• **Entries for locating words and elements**

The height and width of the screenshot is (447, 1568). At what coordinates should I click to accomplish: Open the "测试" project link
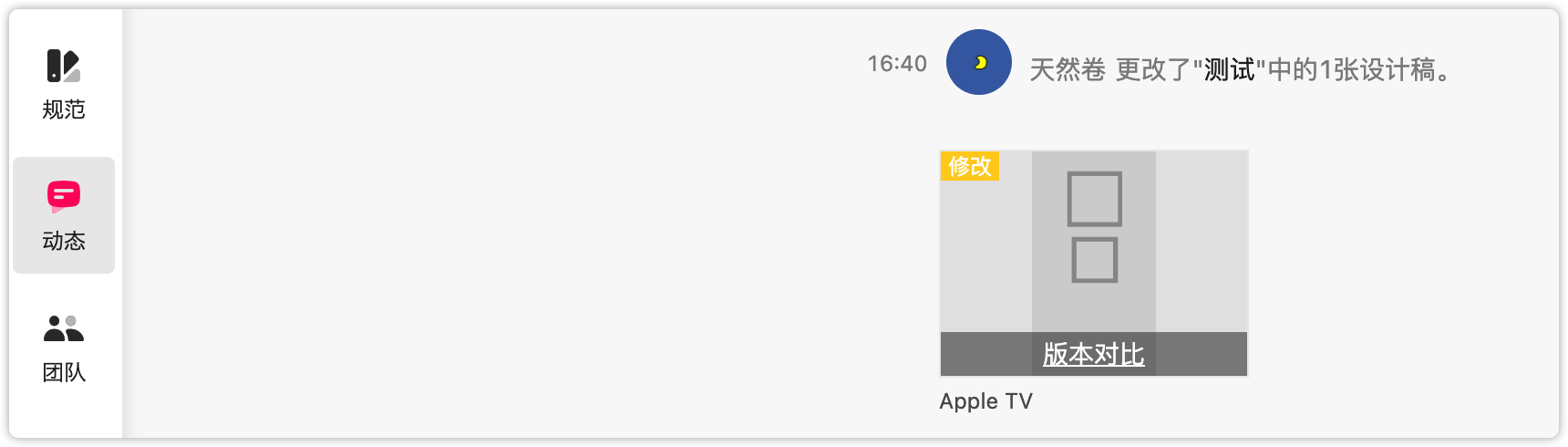1230,69
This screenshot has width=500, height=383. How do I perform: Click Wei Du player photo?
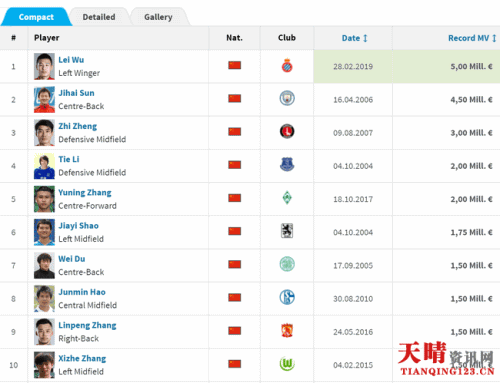click(x=44, y=265)
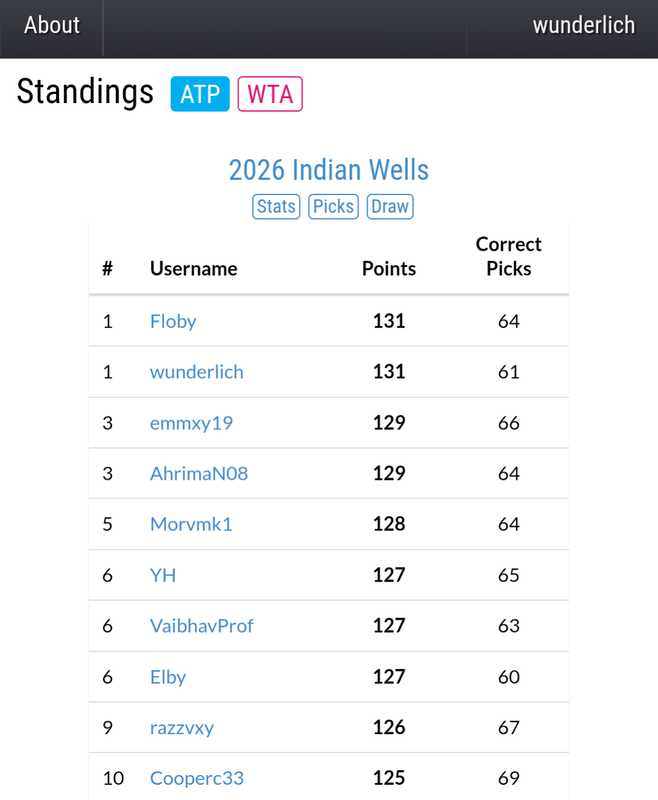
Task: Switch standings to WTA tab
Action: [x=270, y=94]
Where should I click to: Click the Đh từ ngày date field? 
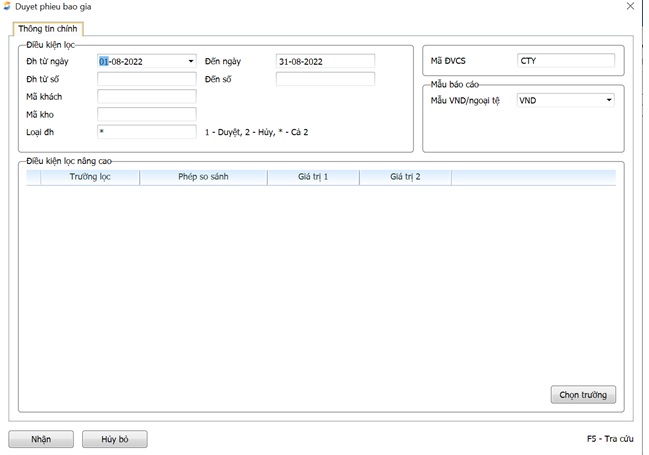coord(140,61)
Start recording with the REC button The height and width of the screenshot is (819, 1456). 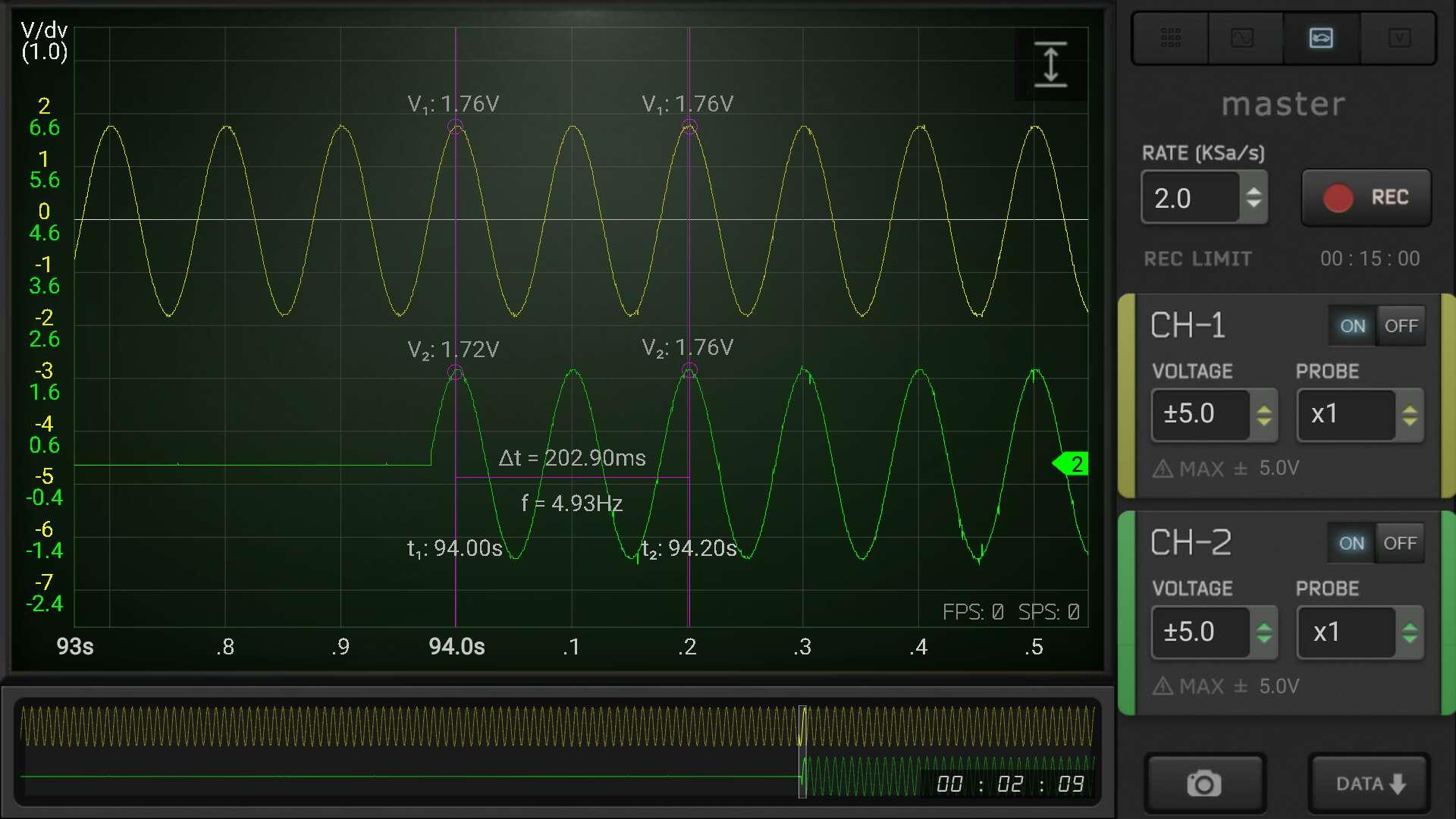point(1367,198)
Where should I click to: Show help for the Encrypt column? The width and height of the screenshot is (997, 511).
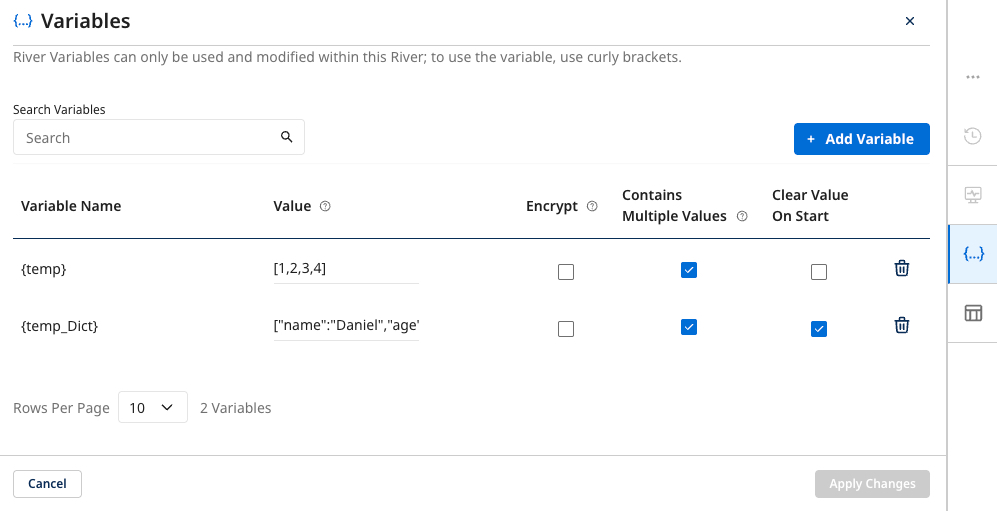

• **Exercise goal**
Report every line of the entries above that contains the word "should", reproducing each line in full.

• **Worked answer**
The height and width of the screenshot is (447, 1568). At what coordinates should I click to accomplish: Open the "测试" project link
Where should I click to: Click the Đh từ ngày date field? 
Where should I click to: Show help for the Encrypt column? The width and height of the screenshot is (997, 511).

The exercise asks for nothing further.